* _TASK OBJECTIVE_:
Rewrite the rows starting at the line that contains "You are a computer-use" and ending at the line that contains "Instruction: Click Open", with "right" replaced by "left" and nothing else changed.

## Start RECORDED DATA

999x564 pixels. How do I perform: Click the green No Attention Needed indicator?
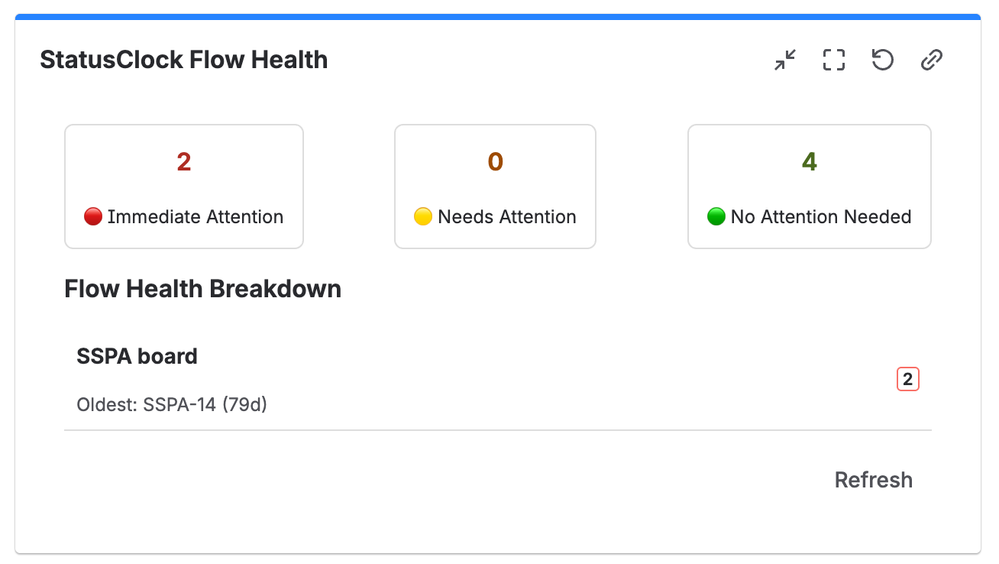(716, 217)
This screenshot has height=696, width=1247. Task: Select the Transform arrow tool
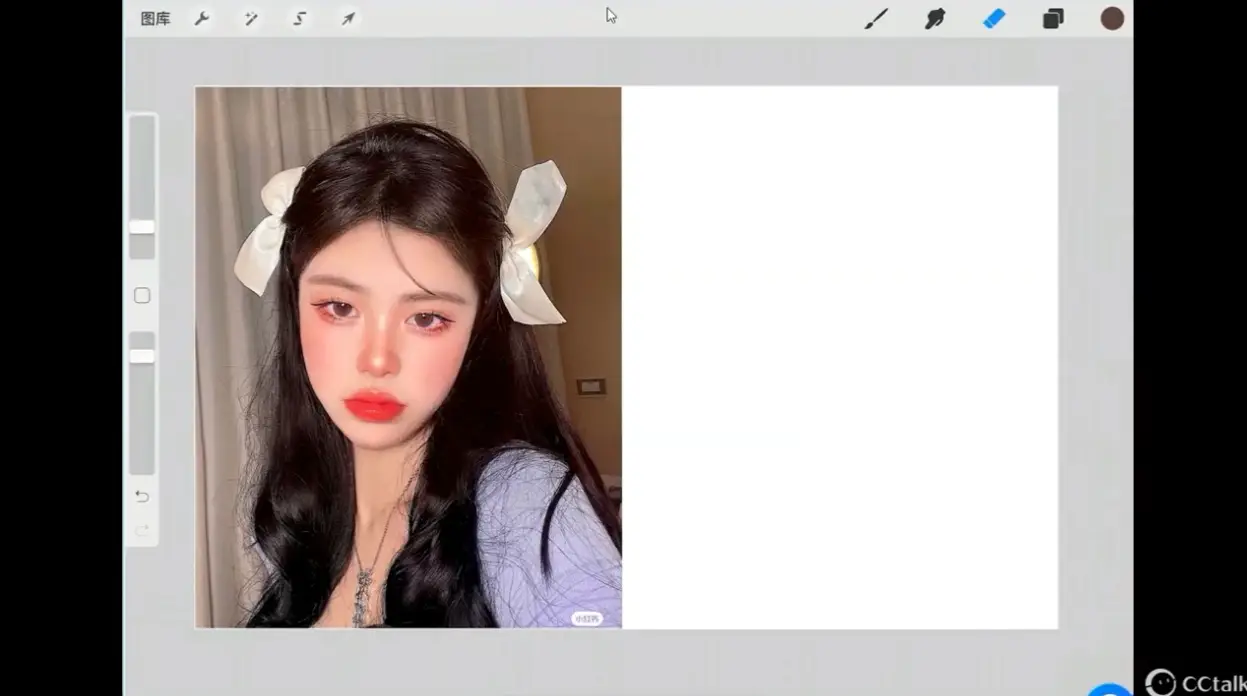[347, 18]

## End RECORDED DATA
## Start RECORDED DATA

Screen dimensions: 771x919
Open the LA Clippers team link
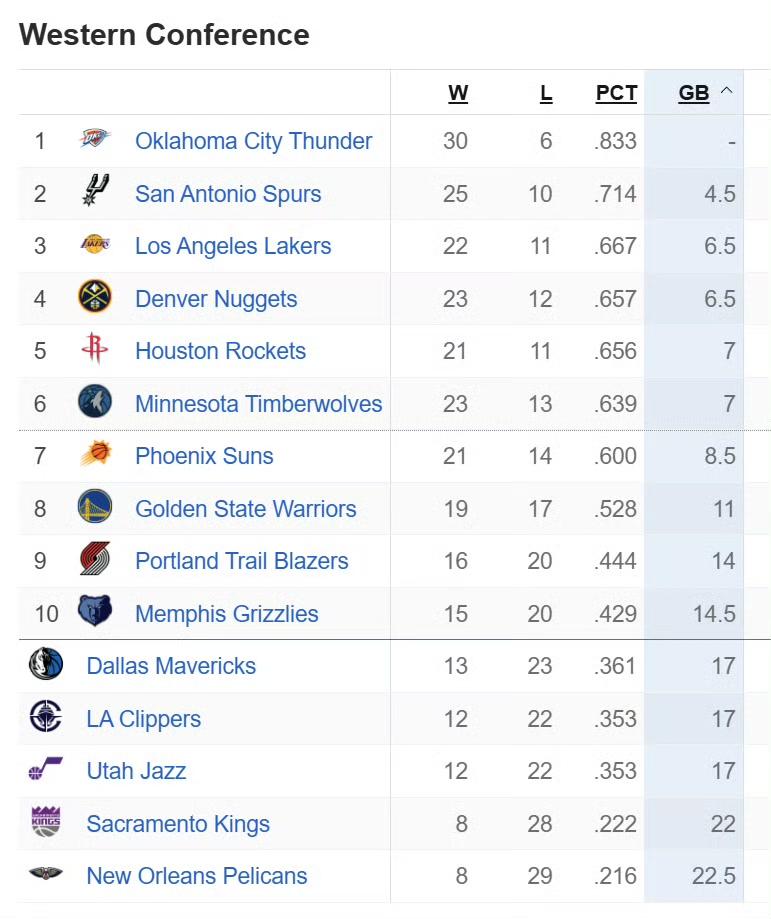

## End RECORDED DATA
## Start RECORDED DATA

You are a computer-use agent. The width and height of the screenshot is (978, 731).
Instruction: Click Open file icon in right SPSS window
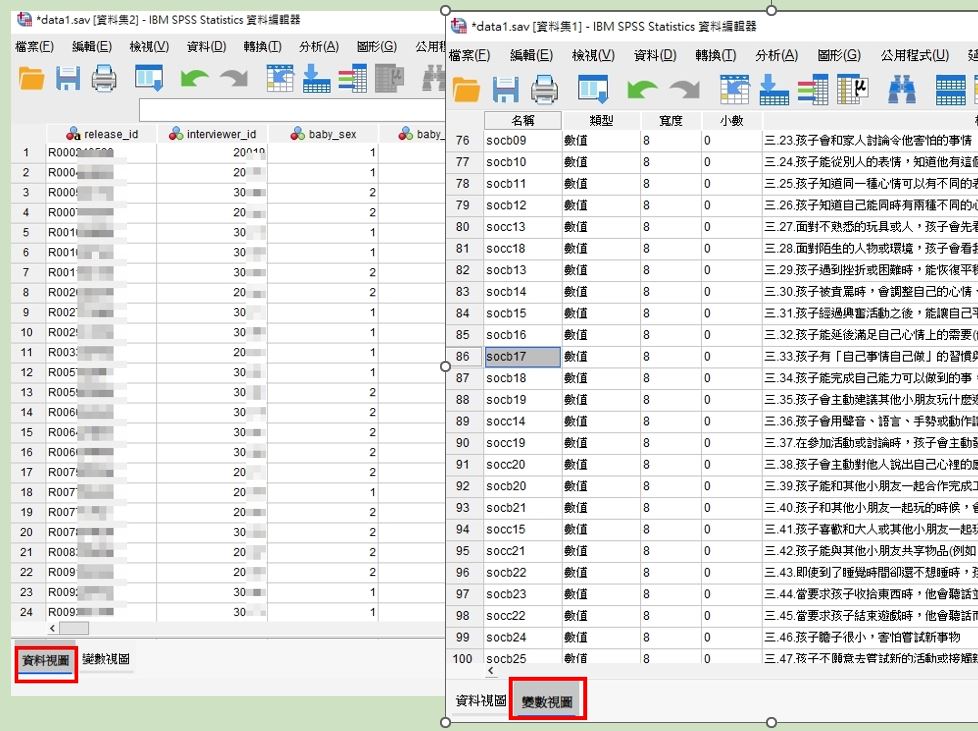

## End RECORDED DATA

* _OUTPUT OF THE TASK_:
You are a computer-use agent. The width and height of the screenshot is (978, 731).
Instruction: Click Open file icon in left SPSS window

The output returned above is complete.